Angel Garcia/Bloomberg
If China’s internet is any sign of how walled off its metaverse will be, expect a firm hand from authorities, strict rules forbidding certain content, and plenty of fines and warnings when companies go astray.
China’s internet is often called an intranet because it is so censored that it resembles a completely separate network of sites, apps, and financial technology offerings. It is strictly monitored by sophisticated technology and an army of thousands of human “sanitizers.”
The metaverse in general is envisioned to be a virtual world through which the internet facilitates cutting edge interactive and computer-generated experiences.

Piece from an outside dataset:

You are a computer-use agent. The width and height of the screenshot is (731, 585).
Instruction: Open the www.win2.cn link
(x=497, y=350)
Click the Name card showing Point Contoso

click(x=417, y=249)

The concept has gained such momentum—and the prospects are so lucrative—that
Facebook
renamed itself
Meta Platforms
(FB).
While
Goldman Sachs
has estimated the metaverse could be worth $8 billion globally once it begins disrupting current technologies,
Morgan Stanley
said last month that China’s market alone would be worth that much.
Over the last few months, we’ve gotten glimpses of what a Chinese metaverse might eventually look like, with the latest coming this week.
State-owned Bank of China’s securities arm recently published a document saying “that the metaverse is a potential path to common prosperity, and the evolution of the metaverse-related organizational route cannot be separated from the top of the government.”
The latter utterance is an obvious nod to the top ranks in Beijing, but so too is the phrase “common prosperity,” a sort of mantra Chinese President Xi Jinping has been touting to do several things—among them impart a chilling effect on overly large corporations and individuals whose extravagant wealth appears to make a mockery of the “communist” part of the Communist Party.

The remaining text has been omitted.